◆ Source extract
** begin **

Multi Key dictionary implementation

Question 1

Description

I had to create a dictionary structure where one value can be referenced by several keys.

For example the keys a, b, c reference the value 1 and d, e reference the value 2. If two groups of keys intersect then I want to merge them, for example the group a, b and b, c should result to a, b, c.

I also need an efficient solution:

linear time for creation (init) - \$O(n)\$.
constant time for access (update and get) - \$O(1)\$
no need for inserting and delete since I have the final list of keys at the init

I'm come from Java world and I'm not totally confortable with the Python philosophy so I think some review could be useful.

Main code

from collections.abc import Mapping
from typing import Iterator, Set, FrozenSet, AbstractSet, ValuesView, Tuple
class MultiKeysDict(Mapping):
 """
 Dictionary to manage multiple key to one value.
 The keys groupes should be set at the initialization and can't change later.

** end **

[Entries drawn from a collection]
** begin **

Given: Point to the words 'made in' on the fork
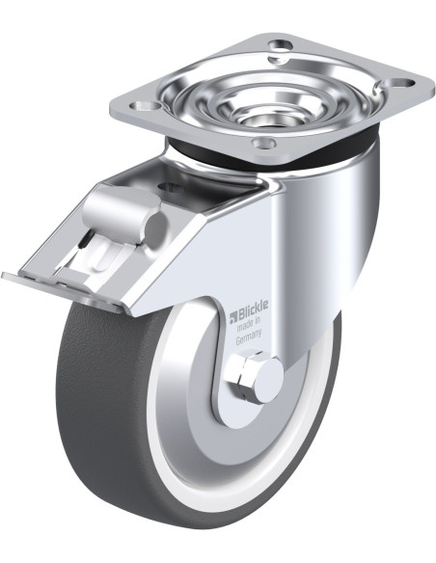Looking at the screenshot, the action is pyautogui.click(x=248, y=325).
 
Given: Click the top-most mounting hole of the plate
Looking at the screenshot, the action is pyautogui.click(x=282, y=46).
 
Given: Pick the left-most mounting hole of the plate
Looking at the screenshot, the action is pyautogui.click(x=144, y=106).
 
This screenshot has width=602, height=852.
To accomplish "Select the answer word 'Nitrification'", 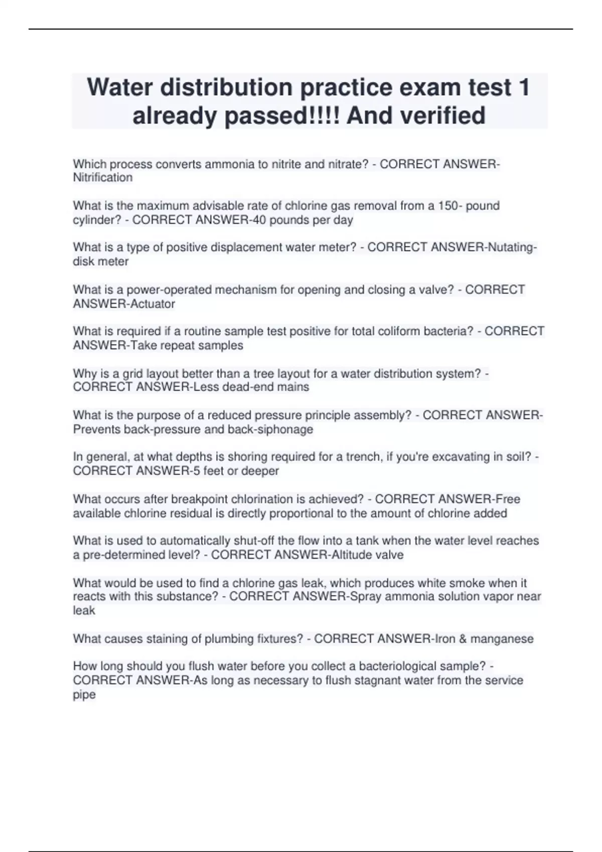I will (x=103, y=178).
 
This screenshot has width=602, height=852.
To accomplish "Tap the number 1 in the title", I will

** end **

◆ Goals
a - Rewrite everything from "I'm come from" down to "to one value." in the multi-key dictionary text, replacing "Java" with "C++".
b - Pick out every line of the records that contains the string "plate", matching case exactly.

◆ Completed exercise
a -
I'm come from C++ world and I'm not totally confortable with the Python philosophy so I think some review could be useful.

Main code

from collections.abc import Mapping
from typing import Iterator, Set, FrozenSet, AbstractSet, ValuesView, Tuple
class MultiKeysDict(Mapping):
 """
 Dictionary to manage multiple key to one value.

b -
Given: Click the top-most mounting hole of the plate
Given: Pick the left-most mounting hole of the plate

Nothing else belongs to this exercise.